▶ _Work request_:
Would you print out all of the data exactly and keep the pictures out of it?

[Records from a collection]
■ ■ ■ ■ ■ ■ ■
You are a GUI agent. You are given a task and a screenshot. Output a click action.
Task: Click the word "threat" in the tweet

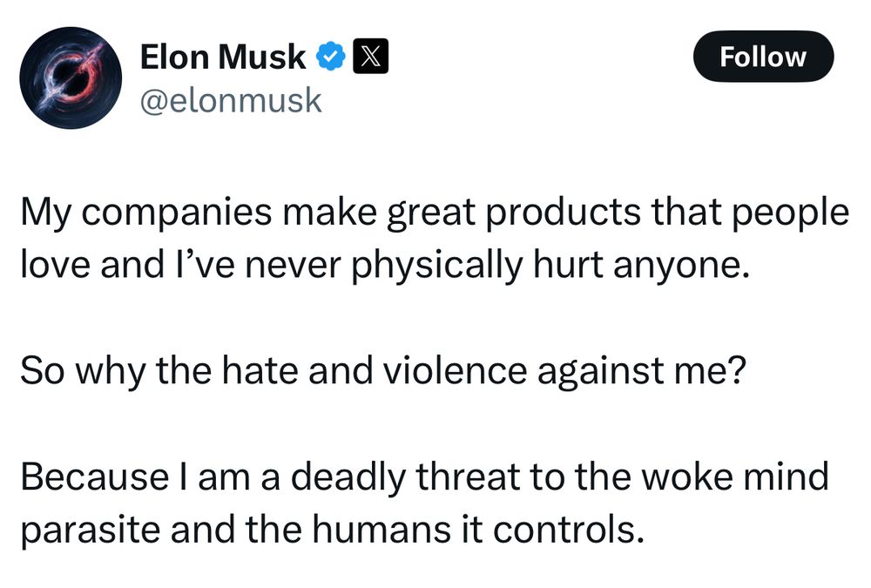pos(476,477)
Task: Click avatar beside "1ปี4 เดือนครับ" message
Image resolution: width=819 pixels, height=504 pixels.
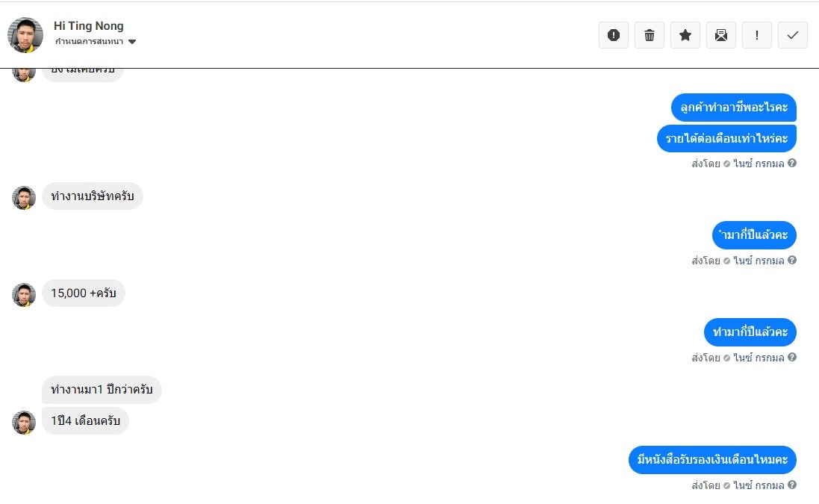Action: point(24,423)
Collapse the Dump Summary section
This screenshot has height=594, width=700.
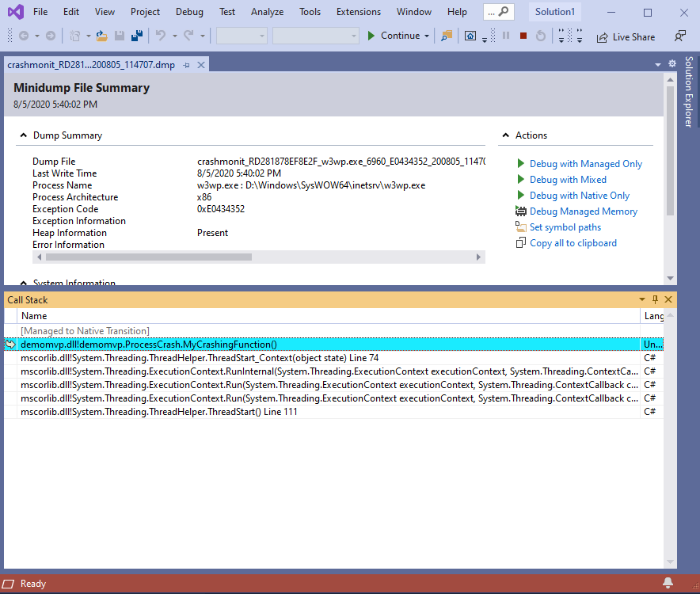click(x=23, y=135)
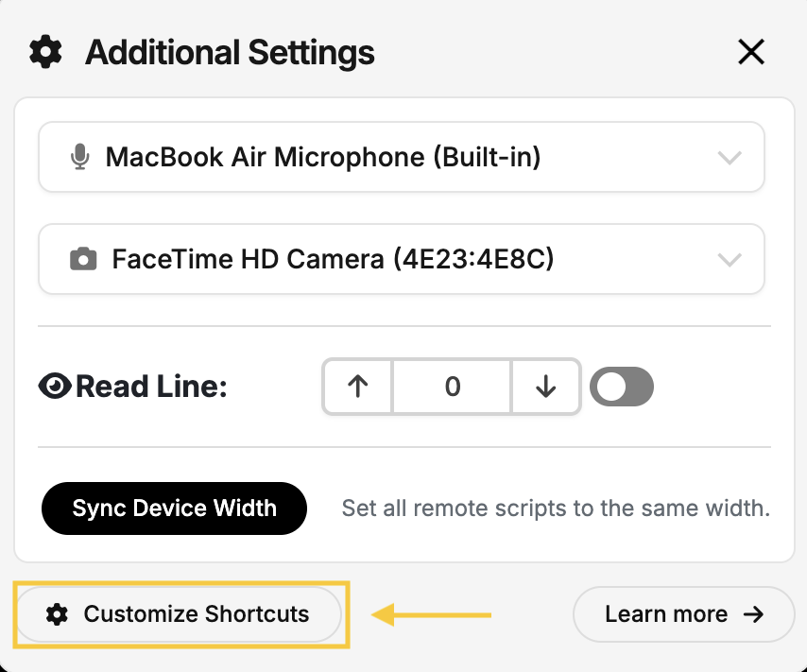Increase Read Line with the up arrow
Viewport: 807px width, 672px height.
[x=357, y=387]
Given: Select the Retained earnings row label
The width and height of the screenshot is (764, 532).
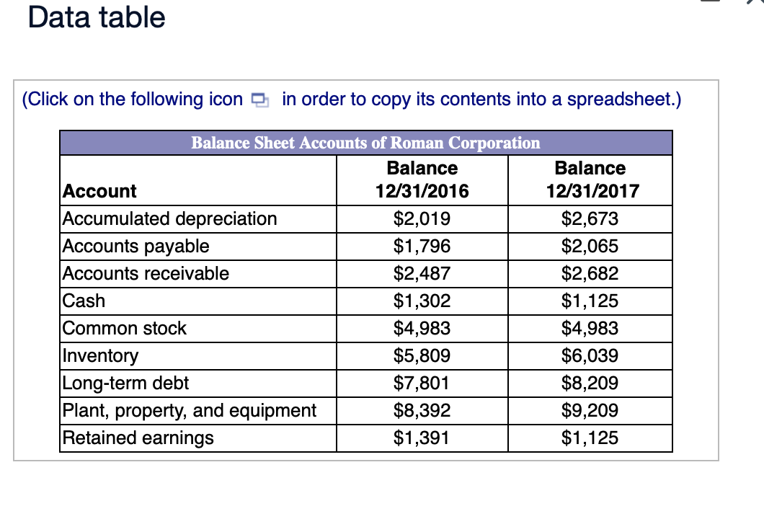Looking at the screenshot, I should [138, 438].
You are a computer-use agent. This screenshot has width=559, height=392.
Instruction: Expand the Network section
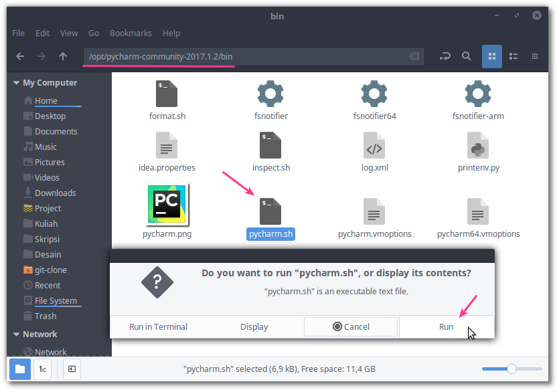click(16, 334)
■ ■ ■ ■ ■ ■ ■
▶ _Solution for this problem_:
You are a GUI agent. You are given a task and a screenshot. Output a click action.
Task: Click the word "threat" in the tweet

pos(476,477)
Task: Click avatar beside "1ปี4 เดือนครับ" message
Image resolution: width=819 pixels, height=504 pixels.
Action: point(24,423)
Collapse the Dump Summary section
This screenshot has height=594, width=700.
click(x=23, y=135)
Increase Read Line with the up arrow
Viewport: 807px width, 672px height.
[x=357, y=387]
Given: Select the Retained earnings row label
The width and height of the screenshot is (764, 532).
Looking at the screenshot, I should [138, 438].
You are a computer-use agent. This screenshot has width=559, height=392.
Instruction: Expand the Network section
click(16, 334)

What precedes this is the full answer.